SOURCE TEXT:
>>>
Through song and humor, a choir from the Alabama School for the Blind and speaker Joel Tavera gave the crowd a glimpse of their potential.

Tavera joined the Army in May 2006 and deployed to Iraq with the 7th Sustainment Brigade for duty with the 7th Signal Company in October 2007.

On March 12, 2008, a truck he was in was hit during a rocket attack. He was one of two survivors.

"Something just didn't feel right," Tavera said of the day of the attack. "I heard a whistle, opened the door and a few moments later I was hit."

Tavera shared the story of his attack, recuperation, recovery and numerous surgeries with depot employees.

"I had to relearn how to walk, how to talk and then I had to learn to transfer from the wheelchair to a vehicle," he said.

Tavera was hospitalized from March 2008 to March 2010. He was told he wouldn't be able to walk or talk.

"I like to go against the odds," he said.

Nearly three years after the attack, he completed a 5K in Gasparilla, Fla., proving he could not only walk, but do so for long distances.
<<<
RAW DATA:
>>>
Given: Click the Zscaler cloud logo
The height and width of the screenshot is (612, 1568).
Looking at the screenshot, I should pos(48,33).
<<<
>>>
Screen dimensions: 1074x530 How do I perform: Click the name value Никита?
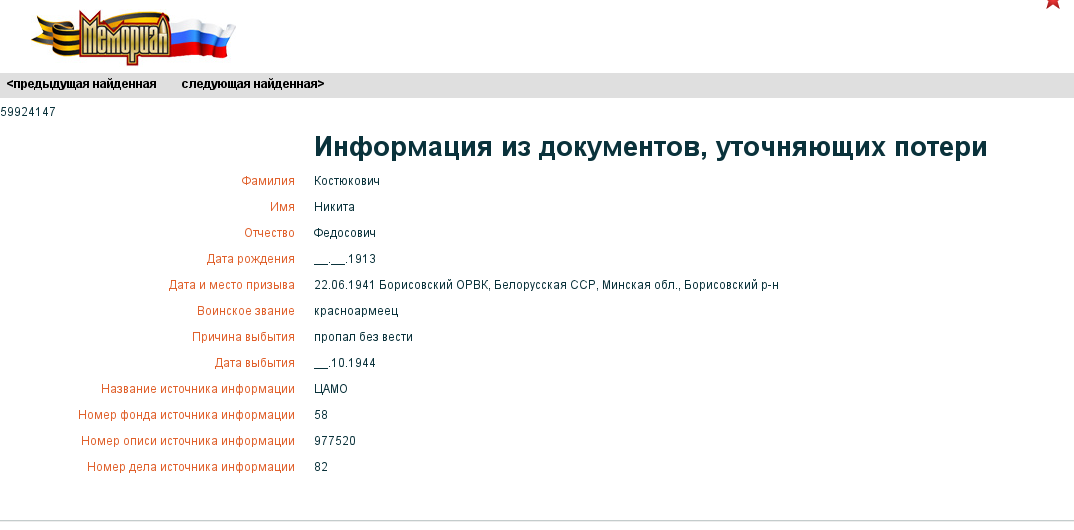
<<<
PROBLEMS TO SOLVE:
1. In the article about Joel Tavera, shorten the paragraph beginning "Tavera joined the Army in May 2006" into a bulleted list that keeps its main facts.
2. List every date given in the article about Joel Tavera, in the form the text uses.
3. Write the next few paragraphs of the article about Joel Tavera, picking up after its final sentence.

ANSWERS BY ITEM NUMBER:
1.
- Joined the Army in May 2006
- Deployed to Iraq in October 2007 with the 7th Sustainment Brigade
- Served with the 7th Signal Company

2.
- May 2006
- October 2007
- March 12, 2008
- March 2008
- March 2010

3.
"I've been given life and I've been given a second opportunity to live life," Tavera said.

Tavera worked with computers in the Army and now relies on technology to interact with the world and his large, extended family, which now includes numerous wounded warriors.

"Without technology, I would be isolated," he said.

Looking back, he said when he joined the Army he wanted to deploy and serve overseas. It's a decision he has never regretted and would do again.

"This is someone who sacrificed his way of life for our way of life and he isn't throwing a pity party," Col. Marvin Walker, ANAD's commander said of Tavera. "The only thing that limits you is yourself."